Earlier today I read an excellent post by Alistair Croll on O’Reilly Radar, titled “Big data is our generation’s civil rights issue, and we don’t know it“. It was intruiging discussion about the challenges of big data collection and use. As a services company that helps clients collect, analyze and utilize data in marketing, I found it valuable since, as practitioners, we hold many of the arrows that could readily “kill the goose that laid the golden egg.”

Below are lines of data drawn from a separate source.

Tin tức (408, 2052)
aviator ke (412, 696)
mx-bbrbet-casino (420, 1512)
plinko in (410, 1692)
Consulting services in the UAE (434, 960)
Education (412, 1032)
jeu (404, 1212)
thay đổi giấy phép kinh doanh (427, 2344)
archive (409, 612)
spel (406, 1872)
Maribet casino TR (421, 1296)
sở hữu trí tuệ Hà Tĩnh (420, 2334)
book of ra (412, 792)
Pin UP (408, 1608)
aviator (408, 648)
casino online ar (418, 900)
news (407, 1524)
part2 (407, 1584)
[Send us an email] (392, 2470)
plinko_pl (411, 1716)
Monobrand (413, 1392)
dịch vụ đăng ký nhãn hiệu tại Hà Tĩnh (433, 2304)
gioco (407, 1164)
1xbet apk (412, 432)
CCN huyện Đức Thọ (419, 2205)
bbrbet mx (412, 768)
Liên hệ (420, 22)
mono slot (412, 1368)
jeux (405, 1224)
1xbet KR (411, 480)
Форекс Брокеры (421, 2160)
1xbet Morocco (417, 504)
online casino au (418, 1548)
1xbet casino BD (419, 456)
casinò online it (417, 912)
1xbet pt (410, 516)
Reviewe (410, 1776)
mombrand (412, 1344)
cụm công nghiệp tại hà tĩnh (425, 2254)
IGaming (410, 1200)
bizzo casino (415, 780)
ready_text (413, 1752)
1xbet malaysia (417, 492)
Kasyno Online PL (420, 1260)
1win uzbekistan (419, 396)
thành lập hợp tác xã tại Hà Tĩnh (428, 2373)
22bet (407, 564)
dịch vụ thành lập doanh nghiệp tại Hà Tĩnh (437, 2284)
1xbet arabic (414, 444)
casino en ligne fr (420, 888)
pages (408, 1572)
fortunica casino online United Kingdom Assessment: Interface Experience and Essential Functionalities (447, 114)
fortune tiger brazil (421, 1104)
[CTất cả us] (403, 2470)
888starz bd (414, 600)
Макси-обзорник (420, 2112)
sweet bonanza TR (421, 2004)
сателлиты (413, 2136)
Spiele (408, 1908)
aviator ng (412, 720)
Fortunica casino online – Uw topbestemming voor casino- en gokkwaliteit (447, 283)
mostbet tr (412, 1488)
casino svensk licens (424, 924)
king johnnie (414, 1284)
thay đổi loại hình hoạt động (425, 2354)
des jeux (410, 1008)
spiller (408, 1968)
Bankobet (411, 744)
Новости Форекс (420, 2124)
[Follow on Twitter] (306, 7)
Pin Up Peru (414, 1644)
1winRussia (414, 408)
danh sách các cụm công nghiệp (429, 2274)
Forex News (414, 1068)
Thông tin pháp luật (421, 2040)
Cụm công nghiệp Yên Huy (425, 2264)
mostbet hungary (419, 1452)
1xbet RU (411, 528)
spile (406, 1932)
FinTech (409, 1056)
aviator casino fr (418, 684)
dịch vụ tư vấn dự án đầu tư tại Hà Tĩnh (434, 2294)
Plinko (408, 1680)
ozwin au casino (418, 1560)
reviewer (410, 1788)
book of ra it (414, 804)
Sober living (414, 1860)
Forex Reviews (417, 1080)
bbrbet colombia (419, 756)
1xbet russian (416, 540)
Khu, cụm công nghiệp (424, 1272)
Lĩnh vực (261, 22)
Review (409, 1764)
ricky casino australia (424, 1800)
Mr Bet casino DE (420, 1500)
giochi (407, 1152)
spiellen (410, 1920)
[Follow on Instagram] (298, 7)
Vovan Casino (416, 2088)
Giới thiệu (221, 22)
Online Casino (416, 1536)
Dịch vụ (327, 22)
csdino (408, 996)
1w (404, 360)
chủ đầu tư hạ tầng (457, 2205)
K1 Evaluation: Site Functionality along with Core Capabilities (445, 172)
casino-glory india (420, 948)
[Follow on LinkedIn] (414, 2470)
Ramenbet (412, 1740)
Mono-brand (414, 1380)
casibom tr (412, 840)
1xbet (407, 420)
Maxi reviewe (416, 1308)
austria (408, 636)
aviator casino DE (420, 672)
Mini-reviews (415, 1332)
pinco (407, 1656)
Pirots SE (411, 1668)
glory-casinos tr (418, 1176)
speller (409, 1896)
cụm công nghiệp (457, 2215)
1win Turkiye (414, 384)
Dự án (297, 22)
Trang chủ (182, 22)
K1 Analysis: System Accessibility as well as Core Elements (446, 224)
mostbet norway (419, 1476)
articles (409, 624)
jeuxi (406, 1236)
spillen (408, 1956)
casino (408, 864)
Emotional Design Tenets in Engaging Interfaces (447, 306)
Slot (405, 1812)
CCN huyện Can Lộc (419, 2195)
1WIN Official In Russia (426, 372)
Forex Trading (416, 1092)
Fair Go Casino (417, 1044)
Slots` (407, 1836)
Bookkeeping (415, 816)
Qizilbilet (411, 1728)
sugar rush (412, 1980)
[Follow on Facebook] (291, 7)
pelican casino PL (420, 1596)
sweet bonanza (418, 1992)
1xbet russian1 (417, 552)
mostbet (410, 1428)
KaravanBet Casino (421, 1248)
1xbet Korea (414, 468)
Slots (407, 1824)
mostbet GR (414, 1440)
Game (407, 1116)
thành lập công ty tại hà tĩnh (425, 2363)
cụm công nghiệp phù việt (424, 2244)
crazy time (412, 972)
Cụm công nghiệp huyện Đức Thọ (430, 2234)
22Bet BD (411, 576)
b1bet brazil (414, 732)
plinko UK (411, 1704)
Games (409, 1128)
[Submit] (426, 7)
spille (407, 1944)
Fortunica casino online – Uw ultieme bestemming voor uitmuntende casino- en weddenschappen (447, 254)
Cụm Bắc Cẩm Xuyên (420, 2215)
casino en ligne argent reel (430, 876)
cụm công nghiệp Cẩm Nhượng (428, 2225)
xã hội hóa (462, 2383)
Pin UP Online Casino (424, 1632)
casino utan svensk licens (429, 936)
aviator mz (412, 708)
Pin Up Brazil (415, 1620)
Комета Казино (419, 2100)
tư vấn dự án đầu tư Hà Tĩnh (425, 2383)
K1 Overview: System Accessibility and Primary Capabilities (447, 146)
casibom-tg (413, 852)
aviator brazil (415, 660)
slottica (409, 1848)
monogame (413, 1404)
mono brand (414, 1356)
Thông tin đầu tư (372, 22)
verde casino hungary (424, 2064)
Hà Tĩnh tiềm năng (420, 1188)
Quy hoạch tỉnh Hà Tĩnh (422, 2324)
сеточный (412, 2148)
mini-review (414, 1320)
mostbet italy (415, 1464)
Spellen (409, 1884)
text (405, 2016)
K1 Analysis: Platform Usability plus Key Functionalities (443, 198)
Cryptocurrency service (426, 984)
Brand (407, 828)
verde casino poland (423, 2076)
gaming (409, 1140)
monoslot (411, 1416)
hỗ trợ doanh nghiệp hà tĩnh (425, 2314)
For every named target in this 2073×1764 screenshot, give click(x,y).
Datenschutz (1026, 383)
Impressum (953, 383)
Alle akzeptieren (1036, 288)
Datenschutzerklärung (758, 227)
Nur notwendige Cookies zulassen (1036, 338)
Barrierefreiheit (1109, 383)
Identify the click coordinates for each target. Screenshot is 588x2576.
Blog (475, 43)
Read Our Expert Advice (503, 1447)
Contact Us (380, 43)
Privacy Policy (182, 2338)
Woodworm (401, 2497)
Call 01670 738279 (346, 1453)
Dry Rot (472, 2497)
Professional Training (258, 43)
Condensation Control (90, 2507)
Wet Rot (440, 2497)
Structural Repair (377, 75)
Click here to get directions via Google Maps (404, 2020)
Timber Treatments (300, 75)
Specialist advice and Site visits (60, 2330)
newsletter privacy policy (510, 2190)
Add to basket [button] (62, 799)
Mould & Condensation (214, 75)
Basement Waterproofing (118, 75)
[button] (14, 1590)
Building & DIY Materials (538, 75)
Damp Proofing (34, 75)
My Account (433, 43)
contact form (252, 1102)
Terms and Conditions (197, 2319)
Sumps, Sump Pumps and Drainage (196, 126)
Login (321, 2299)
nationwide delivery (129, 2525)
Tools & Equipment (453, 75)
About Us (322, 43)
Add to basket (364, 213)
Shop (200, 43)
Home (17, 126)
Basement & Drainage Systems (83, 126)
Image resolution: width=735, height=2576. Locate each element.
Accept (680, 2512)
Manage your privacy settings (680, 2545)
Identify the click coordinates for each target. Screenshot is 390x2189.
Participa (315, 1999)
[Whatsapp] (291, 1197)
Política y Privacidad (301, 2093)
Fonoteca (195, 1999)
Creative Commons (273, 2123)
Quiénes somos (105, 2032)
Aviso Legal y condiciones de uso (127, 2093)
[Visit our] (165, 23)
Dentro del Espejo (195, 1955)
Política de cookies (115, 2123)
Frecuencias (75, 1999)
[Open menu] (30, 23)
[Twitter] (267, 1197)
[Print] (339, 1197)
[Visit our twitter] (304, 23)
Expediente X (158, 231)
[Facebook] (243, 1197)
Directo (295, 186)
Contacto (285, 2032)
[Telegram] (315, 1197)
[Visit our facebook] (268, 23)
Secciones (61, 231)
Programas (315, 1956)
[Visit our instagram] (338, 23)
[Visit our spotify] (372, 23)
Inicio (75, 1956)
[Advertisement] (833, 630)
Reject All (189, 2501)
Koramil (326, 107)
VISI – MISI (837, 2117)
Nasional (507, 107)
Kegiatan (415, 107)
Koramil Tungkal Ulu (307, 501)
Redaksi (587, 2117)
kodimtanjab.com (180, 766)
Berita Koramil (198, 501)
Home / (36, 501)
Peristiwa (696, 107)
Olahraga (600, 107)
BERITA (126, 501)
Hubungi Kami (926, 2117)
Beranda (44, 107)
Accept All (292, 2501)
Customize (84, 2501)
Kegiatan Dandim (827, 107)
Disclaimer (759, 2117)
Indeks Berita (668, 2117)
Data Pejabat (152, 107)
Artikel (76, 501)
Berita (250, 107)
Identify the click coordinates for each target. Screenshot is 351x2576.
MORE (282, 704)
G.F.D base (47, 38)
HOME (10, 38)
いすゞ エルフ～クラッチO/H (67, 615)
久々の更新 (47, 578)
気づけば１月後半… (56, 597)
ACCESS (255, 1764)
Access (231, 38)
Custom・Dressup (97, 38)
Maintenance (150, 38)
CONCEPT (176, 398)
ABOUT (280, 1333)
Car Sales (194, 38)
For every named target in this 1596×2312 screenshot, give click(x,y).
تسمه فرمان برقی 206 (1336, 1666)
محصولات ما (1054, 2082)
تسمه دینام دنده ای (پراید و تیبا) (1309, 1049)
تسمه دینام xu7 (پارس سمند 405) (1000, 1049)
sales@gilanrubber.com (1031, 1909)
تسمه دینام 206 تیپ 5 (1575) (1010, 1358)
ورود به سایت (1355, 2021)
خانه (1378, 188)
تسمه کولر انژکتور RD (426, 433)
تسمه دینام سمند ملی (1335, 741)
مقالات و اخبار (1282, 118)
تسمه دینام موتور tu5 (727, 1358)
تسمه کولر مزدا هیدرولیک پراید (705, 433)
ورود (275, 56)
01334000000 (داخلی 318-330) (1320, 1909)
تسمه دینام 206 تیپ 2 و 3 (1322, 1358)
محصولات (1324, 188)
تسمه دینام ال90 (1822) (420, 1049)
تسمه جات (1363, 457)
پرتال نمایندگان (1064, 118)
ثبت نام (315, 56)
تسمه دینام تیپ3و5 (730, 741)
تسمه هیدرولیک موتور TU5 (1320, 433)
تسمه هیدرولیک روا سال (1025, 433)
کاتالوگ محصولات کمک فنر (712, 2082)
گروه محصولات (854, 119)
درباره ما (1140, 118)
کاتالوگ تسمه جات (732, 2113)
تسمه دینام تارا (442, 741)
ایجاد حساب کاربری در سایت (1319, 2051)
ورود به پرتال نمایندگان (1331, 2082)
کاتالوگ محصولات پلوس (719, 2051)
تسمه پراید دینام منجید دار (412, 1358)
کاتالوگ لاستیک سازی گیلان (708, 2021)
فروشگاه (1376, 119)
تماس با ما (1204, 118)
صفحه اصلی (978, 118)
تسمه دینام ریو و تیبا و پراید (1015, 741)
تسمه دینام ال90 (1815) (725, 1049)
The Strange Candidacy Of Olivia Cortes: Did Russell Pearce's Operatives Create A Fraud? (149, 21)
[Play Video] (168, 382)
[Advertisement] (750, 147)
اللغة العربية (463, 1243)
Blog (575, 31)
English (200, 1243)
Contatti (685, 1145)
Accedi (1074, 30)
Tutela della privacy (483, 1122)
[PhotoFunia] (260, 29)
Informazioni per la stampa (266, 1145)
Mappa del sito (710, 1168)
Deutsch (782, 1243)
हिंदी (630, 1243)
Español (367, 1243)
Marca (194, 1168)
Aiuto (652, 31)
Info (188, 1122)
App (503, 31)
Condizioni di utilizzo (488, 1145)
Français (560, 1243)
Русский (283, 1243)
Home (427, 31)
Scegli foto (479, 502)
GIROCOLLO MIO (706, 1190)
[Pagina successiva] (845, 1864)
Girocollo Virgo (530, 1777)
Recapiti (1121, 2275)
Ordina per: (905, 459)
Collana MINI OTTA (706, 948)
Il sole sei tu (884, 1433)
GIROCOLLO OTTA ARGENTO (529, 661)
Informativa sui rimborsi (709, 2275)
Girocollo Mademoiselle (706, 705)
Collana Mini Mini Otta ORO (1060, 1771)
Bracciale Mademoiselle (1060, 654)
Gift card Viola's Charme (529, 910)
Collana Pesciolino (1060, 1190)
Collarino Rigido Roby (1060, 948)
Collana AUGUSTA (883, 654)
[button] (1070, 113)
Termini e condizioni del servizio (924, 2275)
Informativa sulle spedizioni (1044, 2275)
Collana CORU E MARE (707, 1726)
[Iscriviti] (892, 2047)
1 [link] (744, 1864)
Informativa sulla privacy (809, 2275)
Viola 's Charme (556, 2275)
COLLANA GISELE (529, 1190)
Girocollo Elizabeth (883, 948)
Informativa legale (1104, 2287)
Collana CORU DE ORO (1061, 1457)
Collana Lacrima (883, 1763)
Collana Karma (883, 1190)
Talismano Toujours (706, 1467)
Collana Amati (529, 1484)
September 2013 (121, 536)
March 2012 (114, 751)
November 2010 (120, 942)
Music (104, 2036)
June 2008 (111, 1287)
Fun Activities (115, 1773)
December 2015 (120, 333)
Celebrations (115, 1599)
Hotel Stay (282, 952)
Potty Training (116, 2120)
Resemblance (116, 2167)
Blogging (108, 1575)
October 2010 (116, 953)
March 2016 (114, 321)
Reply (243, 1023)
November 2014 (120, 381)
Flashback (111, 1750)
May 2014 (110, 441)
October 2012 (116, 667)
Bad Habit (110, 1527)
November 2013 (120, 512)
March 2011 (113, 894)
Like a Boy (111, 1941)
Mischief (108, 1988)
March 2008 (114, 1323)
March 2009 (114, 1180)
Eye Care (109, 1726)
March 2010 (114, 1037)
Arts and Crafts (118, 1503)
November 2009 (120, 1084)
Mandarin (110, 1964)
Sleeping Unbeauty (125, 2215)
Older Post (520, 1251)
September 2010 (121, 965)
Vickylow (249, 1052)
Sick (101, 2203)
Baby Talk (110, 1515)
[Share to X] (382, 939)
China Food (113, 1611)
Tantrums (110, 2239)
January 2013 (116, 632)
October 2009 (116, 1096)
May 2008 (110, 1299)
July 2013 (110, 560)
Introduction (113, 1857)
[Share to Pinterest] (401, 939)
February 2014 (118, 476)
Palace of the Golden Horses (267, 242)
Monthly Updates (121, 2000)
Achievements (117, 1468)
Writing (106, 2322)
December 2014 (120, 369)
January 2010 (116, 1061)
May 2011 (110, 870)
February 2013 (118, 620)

As we routinely see in programs, consumers do not recoil at well targeted, subtlely-presented personalization or content customization. As consumers, we value content that is relevant and appreciate promotions that we can use. But, that does not mean that we want to be permanently constrained in our own demographically-constructed data prisons. Nor in some perverse, masochistically-inspired twist of fate, do we suddenly want to find that our data is causing us to receive higher interest rates, or pay higher prices than our peers. Think for a moment about the case of Orbitz which employed profile driven presentation of higher price hotel options to Mac users. I can here myself now saying “I can afford the more expensive tablet, so I want to pay higher prices for hotels too!”

Mind you, Expedia did not display higher prices, all they did was differentially display the higher priced options in preferred positions, but it was different from the logic displayed to other consumers, and could have impacted the reader’s choice of hotel. Consumers dubbed that a fail.

As Alistair eloquently points out, the issue is not how much data we collect, but rather how the data will be used. And in the hands of businesses driven by investors hungry for profit growth, that can pose a slippery slope.

In our current experience, many customers have yet to realize the magnitude of either the data-driven marketing opportunity, or of the unique challenges that extensive data capture can pose. As the first reality sets in, the second becomes a problem. For those of us in a capacity to educate, or to influence the conversation in positive ways, the imperative is growing, since it will only take a few high profile cases of misuse to bring along legislative actions that can dampen innovation and restrict us from bringing to fruition the great potential for effective marketing locked inside those mountains of data.